Wednesday, July 23, 2008

Vaseline and Lanolin

As everyone from professional marathon swimmers to English Channel swimmers know, open water swimmers often apply Vaseline® to their underarms, inside thighs, chin and/or neck in order to prevent chafing.

Lanolin is also often used to help reduce the initial impact of cold water.

According to the Open Water Swimming Dictionary, lanolin is a greasy, fatty substance, insoluble in water, that is extracted from wool-bearing animals used to coat the skin of swimmers, especially to friction points (e.g., underarms, inside thighs, chin and neck) in order to prevent chafing or help reduce the impact of cold water. Lanolin can generally be found in pharmacies or ordered at medical supply stores throughout the U.S. and Western Europe

Most experienced swimmers ask their coach or trainer to firmly spread a thin layer of lanolin on their skin shortly before entering the water. Many coaches use rubber gloves to apply the lanolin which can be difficult to get off or have a towel readily available to wipe off.

**QUESTIONS TO ANSWER:**
1. From the text on Vaseline and lanolin, return the passage that begins at the words "Wednesday, July 23, 2008" and stops after the words "initial impact of cold water.".
2. Resume the text on Vaseline and lanolin for open water swimmers, picking up right after its last sentence.
The items have nothing to do with the lanolin text.

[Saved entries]
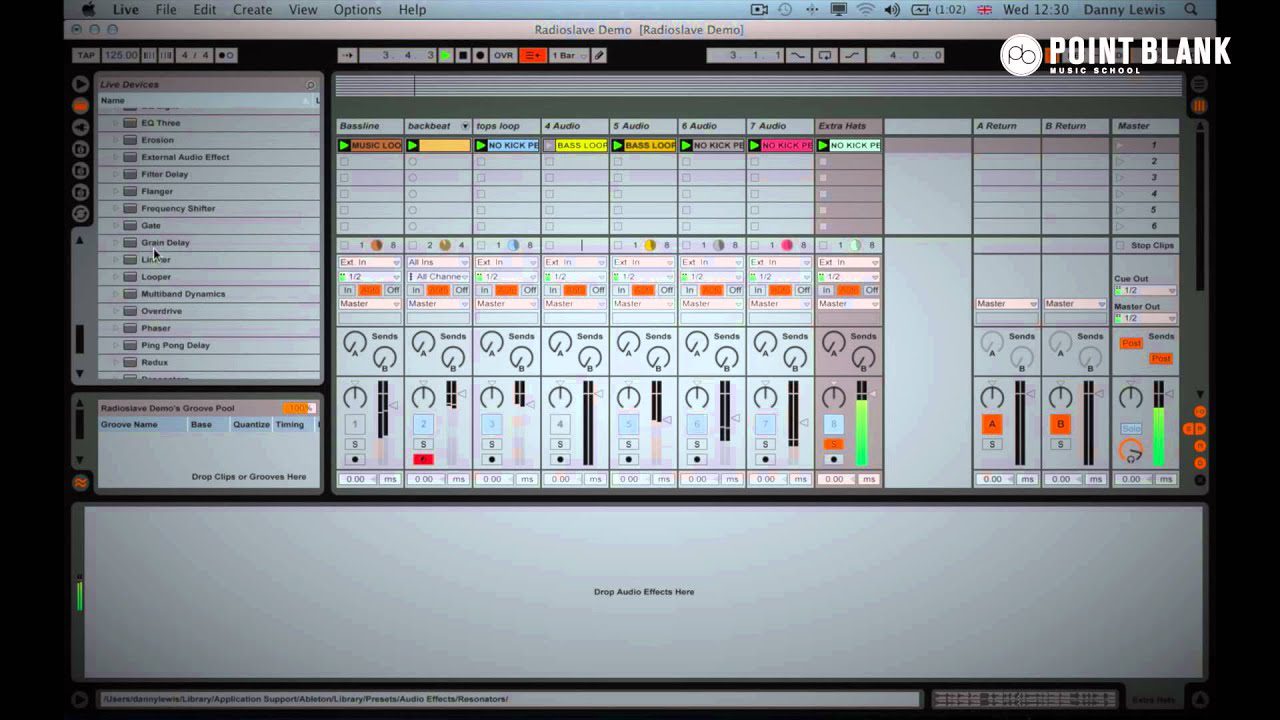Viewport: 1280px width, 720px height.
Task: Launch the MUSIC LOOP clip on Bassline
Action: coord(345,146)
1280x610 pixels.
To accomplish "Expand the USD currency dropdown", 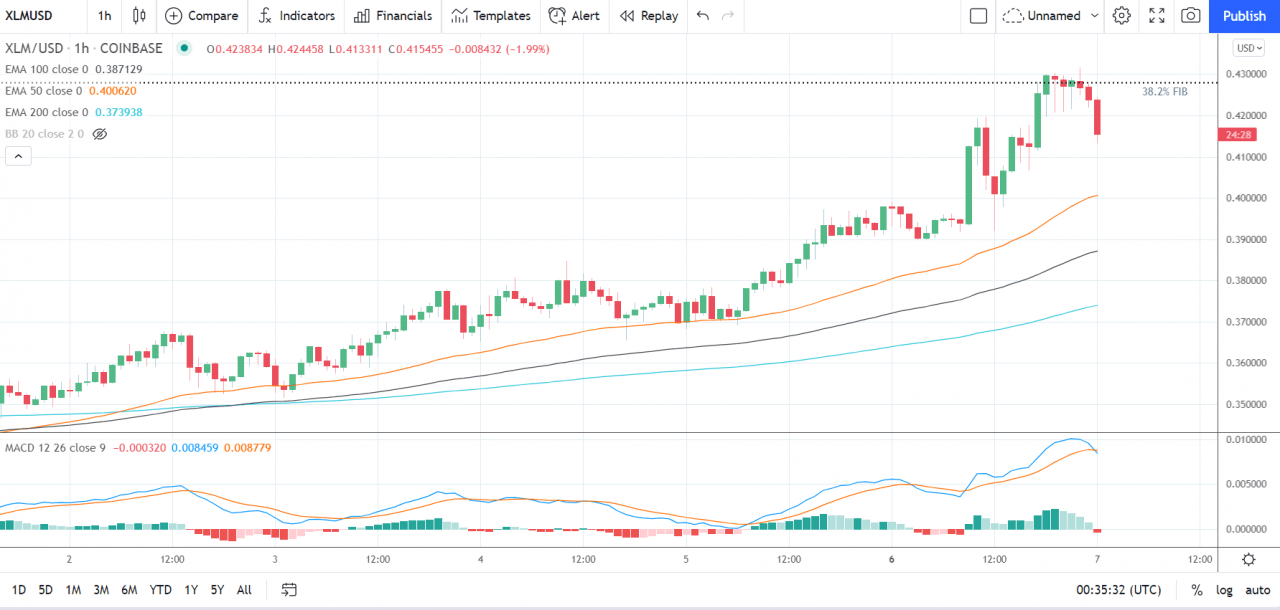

**RESPONSES TO THE TASKS:**
1.
Wednesday, July 23, 2008

Vaseline and Lanolin

As everyone from professional marathon swimmers to English Channel swimmers know, open water swimmers often apply Vaseline® to their underarms, inside thighs, chin and/or neck in order to prevent chafing.

Lanolin is also often used to help reduce the initial impact of cold water.

2.
It is important to firmly press the lanolin into the skin and keep away from the swimmer's goggles, palms, ankles and inside of their foreams. Gobs of lanolin are generally not used.

Photo by Dr. Jim Miller of Britta Kamrau with lanolin on before the 2007 World Swimming Championships in Melbourne.

Copyright © 2008 by World Open Water Swimming Association


Ahelee said...

"Grease" for chafing - yes definitely!

However, in The Channel Swimming World, we are told that use of these types of concoctions to fend off the cold is an old wives tale!

But it sure drums up the vision of the old days of swimming The English Channel :)

And if it helps mentally... guess a swimmer has to go for every ounce of that kind of assistance!

Steven Munatones said...

Some swimmers believe - as
I do through actual use in the colder areas of the Pacific Ocean - that the use of lanolin helps fend off the initial shock of cold water, which can be very helpful to the positive mental outlook of the swimmer.